Il résulte des constatations de l'Autorité de la concurrence, non sérieusement remises en cause, que le cartel a affecté la totalité du territoire national (§ 189), puisqu'il concernait « la quasi-totalité des marchés passés par l'État, les collectivités territoriales et les services chargés de la gestion des autoroutes dans le secteur de la signalisation routière verticale », étant « visés tant les marchés à bons de commande, c'est-à-dire les marchés triennaux ou quadriennaux, par départements ou par villes de plus de 10 000 habitants, que les consultations formalisées et les consultations hors appels d'offres émanant de différents demandeurs (collectivités territoriales et clients privés de toute nature) » (§ 206). Selon l'Autorité, le marché de la signalisation routière verticale pouvait être, à l'époque, estimé à environ 300 millions d'euros par an (§ 358), la part des membres du cartel oscillant autour de 90 % (§ 360). L'entrave à l'accès au marché de petites et moyennes entreprises non membres du cartel a été soulignée par l'Autorité, dans l'appréciation du dommage à l'économie. Les déclarations du président de Lacroix Signalisation et de Signaux Girod attestent la stratégie d'éviction des membres du cartel à l'égard des PME. Le président de Signaux Girod a, ainsi, indiqué : « il y a toujours des sociétés ne faisant pas partie de l'entente qui répondent, donc là il s'agit de déterminer une offre intelligente pour la société ayant le leadership en essayant d'évaluer le niveau de prix auquel va répondre la société ou les sociétés ne faisant pas partie de l'entente » (§ 363). Le président de Sud-Ouest Signalisation (SOS), victime comme EMC2 des pratiques, a déclaré quant à lui : « je pensais que j'étais en liste noire avant d'avoir communication des pièces du dossier pénal en tant que partie civile, car nous avions constaté que les remises de la part des membres de l'entente n'étaient pas les mêmes lorsque nous retirions un dossier » (§ 362).
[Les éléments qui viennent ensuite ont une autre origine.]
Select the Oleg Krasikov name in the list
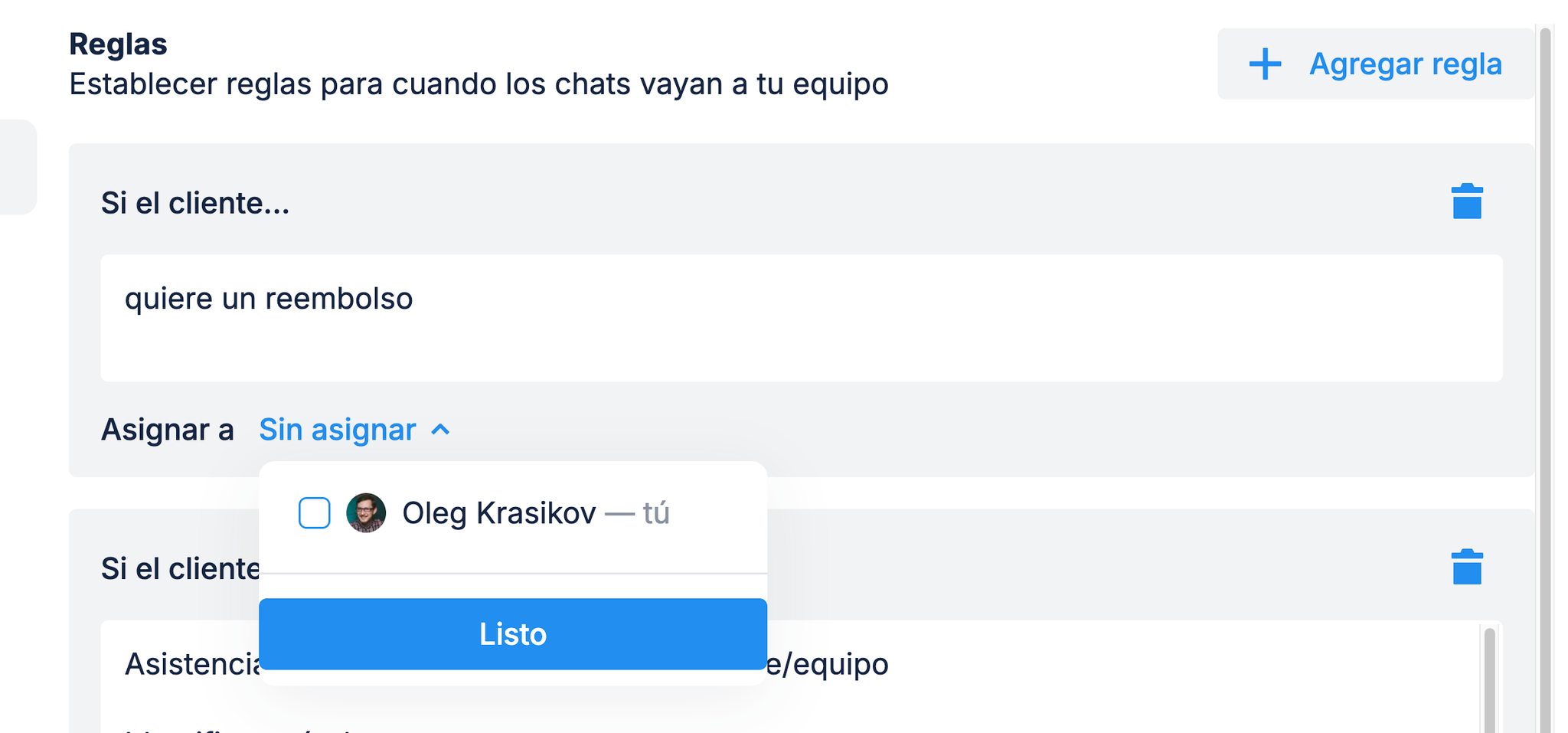Screen dimensions: 1568x733 (x=498, y=513)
De la même façon, Monsieur [I] [C], employé de la société Nord Signalisation, entendu dans l'enquête pénale a témoigné avoir été victime de pratiques de dénigrement groupées de la part des membres du cartel et également, à propos de la soumission à un marché, d' « une action commerciale anticoncurentielle groupée » : « pour cela, ils ont pratiqué un niveau de prix jamais atteint dans la profession (remise de 75 %), c'est-à-dire qu'ils ont convenu de partager les pertes sur cette affaire, compte tenu que chacun d'entre eux avait la capacité commerciale et industrielle de le faire lui-même » (pièce 32 de EMC2, page 3).

L'Autorité a ainsi souligné que, « de l'aveu même de certains des participants à l'entente, celle-ci a tendu à rendre plus difficile, sinon impossible, l'activité des petits opérateurs qui n'y participaient pas » (§ 363).

Les opérateurs non membres de l'entente n'ont pu déposer d'offres compétitives, dans les cas où ils choisissaient de répondre à des appels d'offres ou à des consultations hors appels d'offres, puisque les membres de l'entente proposaient alors des prix très bas. Ils ont donc perdu un certain nombre de marchés, le prix étant un facteur prédominant de sélection.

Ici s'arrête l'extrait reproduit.